O retorno de Salvador dá início a uma nova fase. A mulher despertou. Após 5 anos ela se permite entrar em um novo relacionamento com todos os sentidos aguçados. Para ela o normal é estranho, aos poucos ela começa a entender o que é uma relação saudável e normal. Sem controle, ciúmes, brigas.
Histórias como essa acontecem todos os dias, infelizmente nem todas têm esse final de superação e recomeço. Quando falamos em abuso pensamos automaticamente no abuso físico, mas existem outras formas de abuso. Abuso social, abuso emocional, abuso financeiro, abuso sexual. Todos esses abusos deixam marcas, traumas e colocar um fim nesse ciclo é algo difícil, mas libertador. Hoje em dia, ela entende que para amar o outro, seja ele quem for primeiro precisa estar inteira e para isso é necessário se reconhecer, saber o seu valor.
Os fatos narrados são reais e podem acontecer com qualquer mulher. Depois de algum tempo ela compreendeu que contar a sua história ajudava muitas mulheres a se identificar e perceber que sim existe uma saída.

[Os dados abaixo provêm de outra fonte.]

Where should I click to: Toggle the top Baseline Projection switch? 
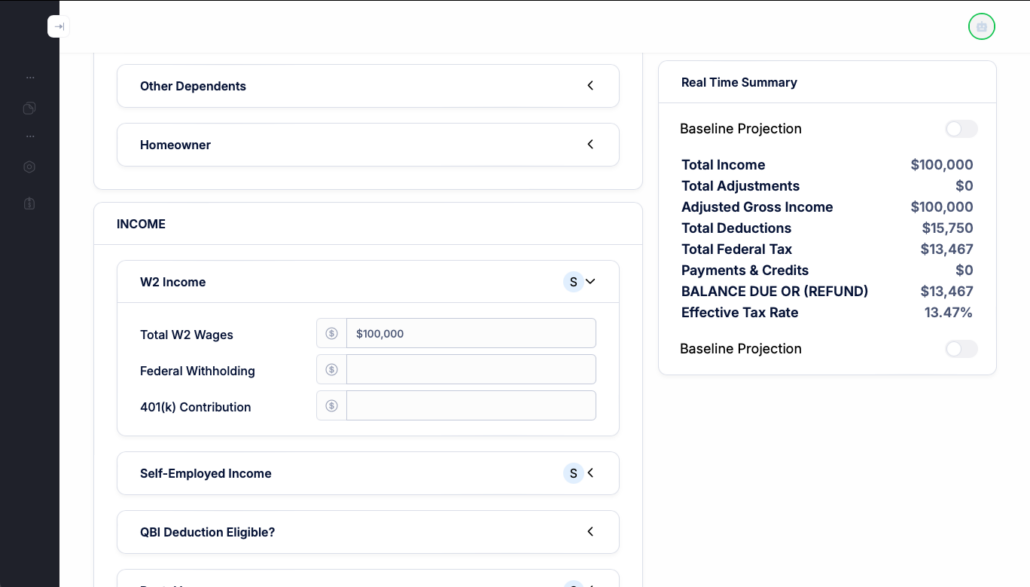pos(961,129)
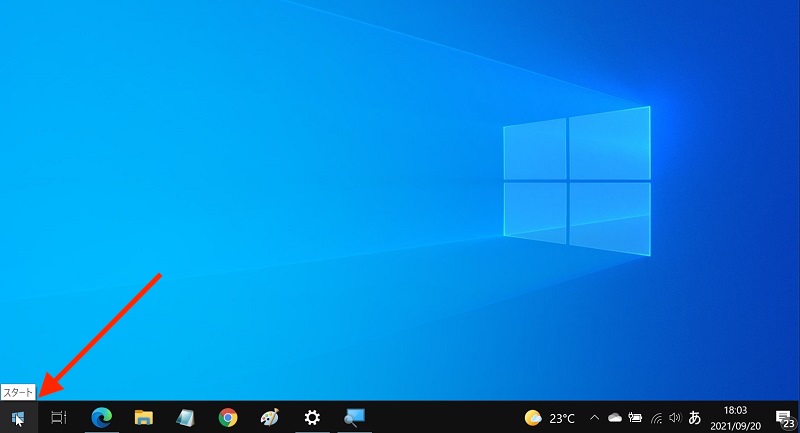Expand the hidden system tray icons

[x=595, y=417]
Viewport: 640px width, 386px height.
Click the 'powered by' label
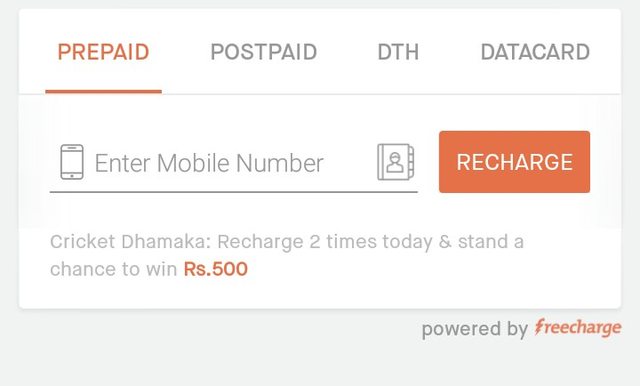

“Iemanjá abençoe as mulheres que mergulham no infinito de si mesmas e voltam para contar a história de seus renascimentos, doce ou salgada, sempre fluida. É na imensidão das águas que Iemanjá banha nossos olhos com as sutilezas. Ela me voltou aos detalhes e eu nunca mais me perdi!” (Ryane Leão)
Maiara Medeiros, Psicóloga clínica especialista em vítimas de abuso e saúde da população negra. Gestora de Projetos da Odabá Associação de Afroempreendedores. Membro do Grupo Mulheres do Brasil. Parceira e voluntária do Grupo Mulheres em Construção. Consultora de empresas na área de psicologia organizacional.